One-shot classification was evaluated through a series of within-alphabet classification tasks for 10 different alphabets. As illustrated in Fig. 1B, i, a single image of a new character was presented, and participants selected another example of that same character from a set of 20 distinct characters produced by a typical drawer of that alphabet. Performance is shown in Fig. 6A, where chance is 95% errors. As a baseline, the modified Hausdorff distance (32) was computed between centered images, producing 38.8% errors. People were skilled one-shot learners, achieving an average error rate of 4.5% (N = 40). BPL showed a similar error rate of 3.3%, achieving better performance than a deep convolutional network (convnet; 13.5% errors) and the HD model (34.8%)—each adapted from deep learning methods that have performed well on a range of computer vision tasks. A deep Siamese convolutional network optimized for this one-shot learning task achieved 8.0% errors (33), still about twice as high as humans or our model. BPL’s advantage points to the benefits of modeling the underlying causal process in learning concepts, a strategy different from the particular deep learning approaches examined here. BPL’s other key ingredients also make positive contributions, as shown by higher error rates for BPL lesions without learning to learn (token-level only) or compositionality (11.0% errors and 14.0%, respectively). Learning to learn was studied separately at the type and token level by disrupting the learned hyperparameters of the generative model. Compositionality was evaluated by comparing BPL to a matched model that allowed just one spline-based stroke, resembling earlier analysis-by-synthesis models for handwritten characters that were similarly limited (34, 35).

The human capacity for one-shot learning is more than just classification. It can include a suite of abilities, such as generating new examples of a concept. We compared the creative outputs produced by humans and machines through “visual Turing tests,” where naive human judges tried to identify the machine, given paired examples of human and machine behavior. In our most basic task, judges compared the drawings from nine humans asked to produce a new instance of a concept given one example with nine new examples drawn by BPL (Fig. 5). We evaluated each model based on the accuracy of the judges, which we call their identification (ID) level: Ideal model performance is 50% ID level, indicating that they cannot distinguish the model’s behavior from humans; worst-case performance is 100%. Each judge (N = 147) completed 49 trials with blocked feedback, and judges were analyzed individually and in aggregate. The results are shown in Fig. 6B (new exemplars). Judges had only a 52% ID level on average for discriminating human versus BPL behavior. As a group, this performance was barely better than chance [t(47) = 2.03, P = 0.048], and only 3 of 48 judges had an ID level reliably above chance. Three lesioned models were evaluated by different groups of judges in separate conditions of the visual Turing test, examining the necessity of key model ingredients in BPL. Two lesions, learning to learn (token-level only) and compositionality, resulted in significantly easier Turing test tasks (80% ID level with 17 of 19 judges above chance and 65% with 14 of 26, respectively), indicating that this task is a nontrivial one to pass and that these two principles each contribute to BPL’s human-like generative proficiency. To evaluate parsing more directly (Fig. 4B), we ran a dynamic version of this task with a different set of judges (N = 143), where each trial showed paired movies of a person and BPL drawing the same character. BPL performance on this visual Turing test was not perfect (59% average ID level; new exemplars (dynamic) in Fig. 6B), although randomizing the learned prior on stroke order and direction significantly raises the ID level (71%), showing the importance of capturing the right causal dynamics for BPL.
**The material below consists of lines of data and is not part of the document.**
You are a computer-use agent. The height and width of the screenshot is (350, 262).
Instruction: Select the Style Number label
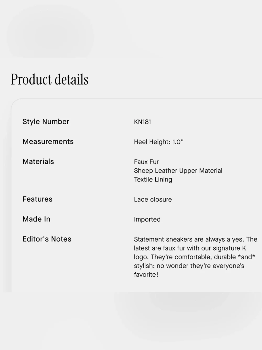(46, 122)
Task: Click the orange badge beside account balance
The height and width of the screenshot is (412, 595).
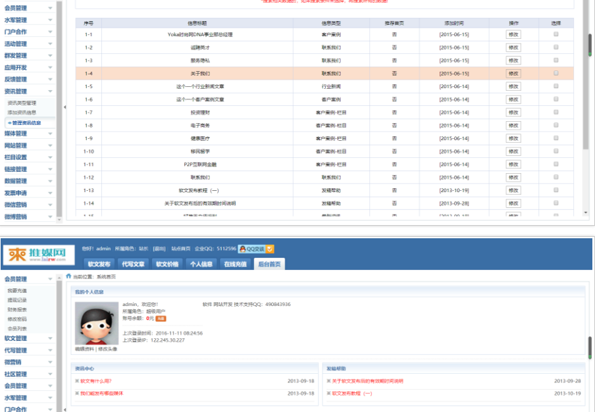Action: coord(161,319)
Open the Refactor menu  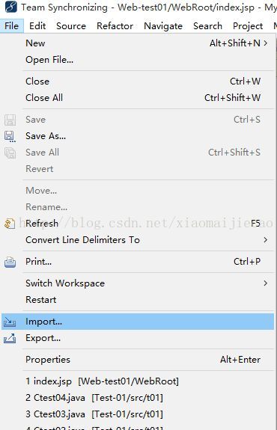coord(115,26)
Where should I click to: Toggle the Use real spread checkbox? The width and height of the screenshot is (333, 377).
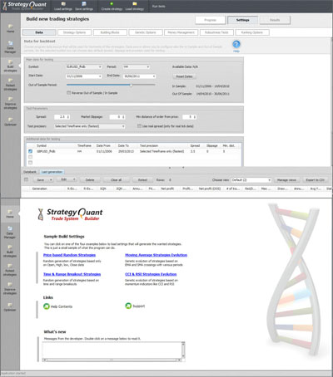coord(139,126)
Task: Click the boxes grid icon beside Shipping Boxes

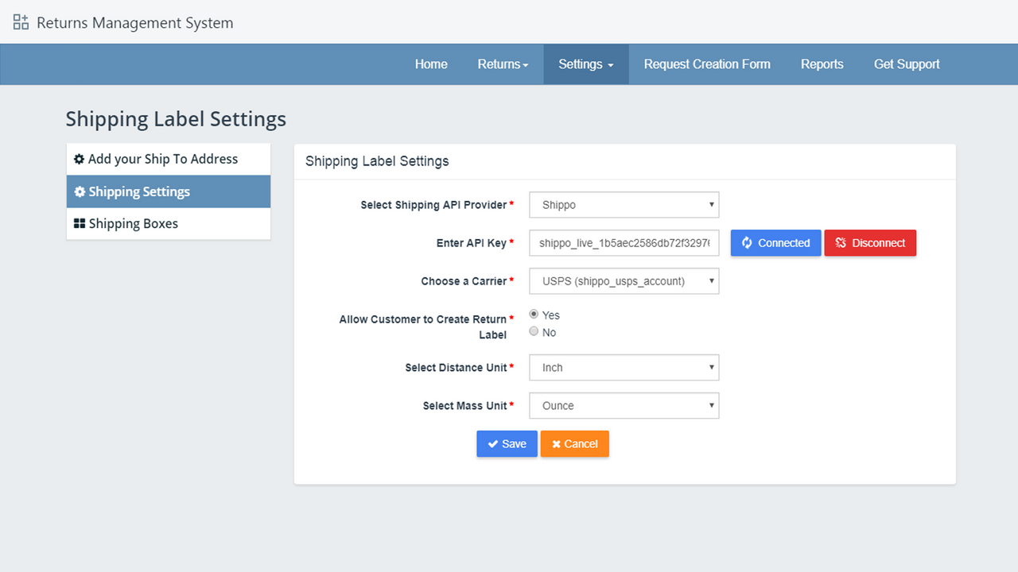Action: pos(80,223)
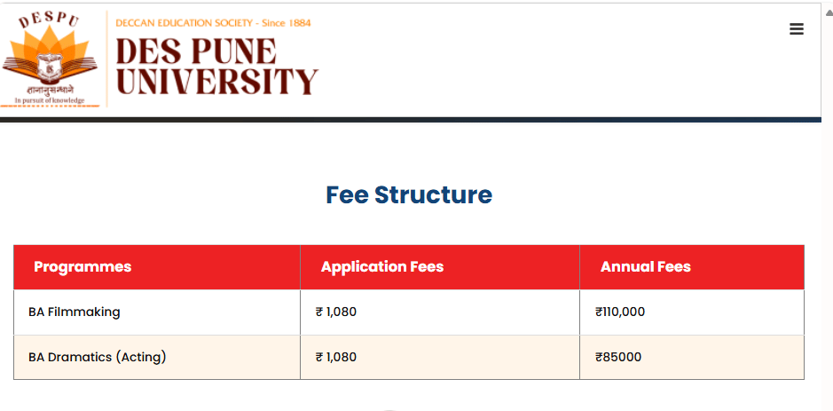833x411 pixels.
Task: Click the curved DESPU text above the emblem
Action: coord(51,17)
Although learning to learn new characters from 30 background alphabets proved effective, many human learners will have much less experience: perhaps familiarity with only one or a few alphabets, along with related drawing tasks. To see how the models perform with more limited experience, we retrained several of them by using two different subsets of only five background alphabets. BPL achieved similar performance for one-shot classification as with 30 alphabets (4.3% and 4.0% errors, for the two sets, respectively); in contrast, the deep convolutional net performed notably worse than before (24.0% and 22.3% errors). BPL performance on a visual Turing test of exemplar generation (N = 59) was also similar on the first set [52% average ID level that was not significantly different from chance t (26) = 1.04, P > 0.05], with only 3 of 27 judges reliably above chance, although performance on the second set was slightly worse [57% ID level; t (31) = 4.35, P < 0.001; 7 of 32 judges reliably above chance]. These results suggest that although learning to learn is important for BPL’s success, the model’s structure allows it to take nearly full advantage of comparatively limited background training.
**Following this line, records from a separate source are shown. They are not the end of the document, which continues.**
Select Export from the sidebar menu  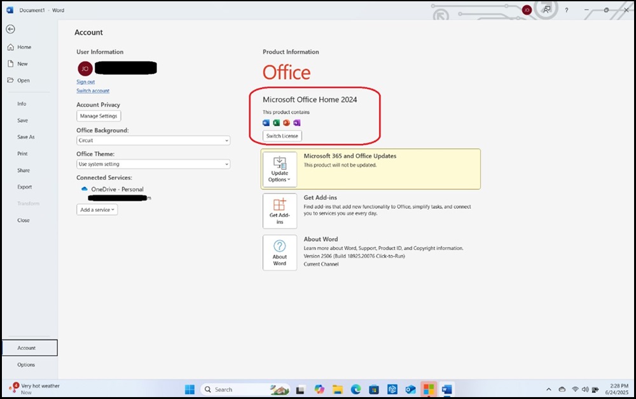(25, 186)
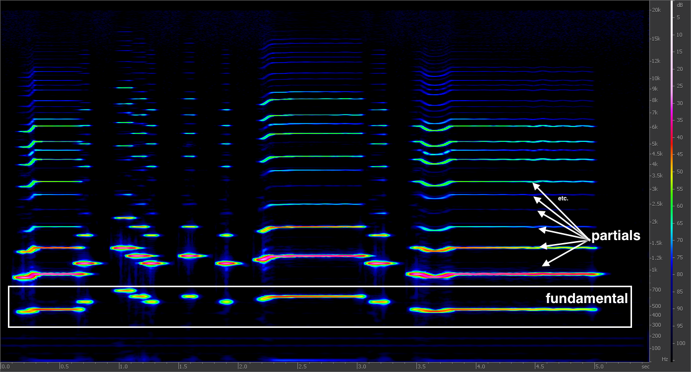The height and width of the screenshot is (372, 691).
Task: Click the 2.5 second mark on the time axis
Action: 302,366
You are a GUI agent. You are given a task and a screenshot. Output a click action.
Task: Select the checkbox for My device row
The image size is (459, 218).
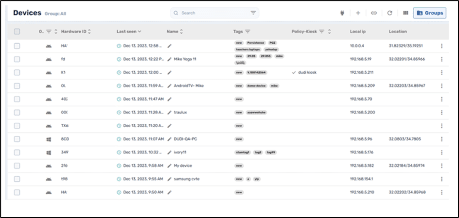pyautogui.click(x=17, y=166)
The human productive capacity goes beyond generating new examples of a given concept: People can also generate whole new concepts. We tested this by showing a few example characters from 1 of 10 foreign alphabets and asking participants to quickly create a new character that appears to belong to the same alphabet (Fig. 7A). The BPL model can capture this behavior by placing a nonparametric prior on the type level, which favors reusing strokes inferred from the example characters to produce stylistically consistent new characters (section S7). Human judges compared people versus BPL in a visual Turing test (N = 117), viewing a series of displays in the format of Fig. 7A, i and iii. The judges had only a 49% ID level on average [Fig. 6B, new concepts (from type)], which is not significantly different from chance [t(34) = 0.45, P > 0.05]. Individually, only 8 of 35 judges had an ID level significantly above chance. In contrast, a model with a lesion to (type-level) learning to learn was successfully detected by judges on 69% of trials in a separate condition of the visual Turing test, and was significantly easier to detect than BPL (18 of 25 judges above chance). Further comparisons in section S6 suggested that the model’s ability to produce plausible novel characters, rather than stylistic consistency per se, was the crucial factor for passing this test. We also found greater variation in individual judges’ comparisons of people and the BPL model on this task, as reflected in their ID levels: 10 of 35 judges had individual ID levels significantly below chance; in contrast, only two participants had below-chance ID levels for BPL across all the other experiments shown in Fig. 6B.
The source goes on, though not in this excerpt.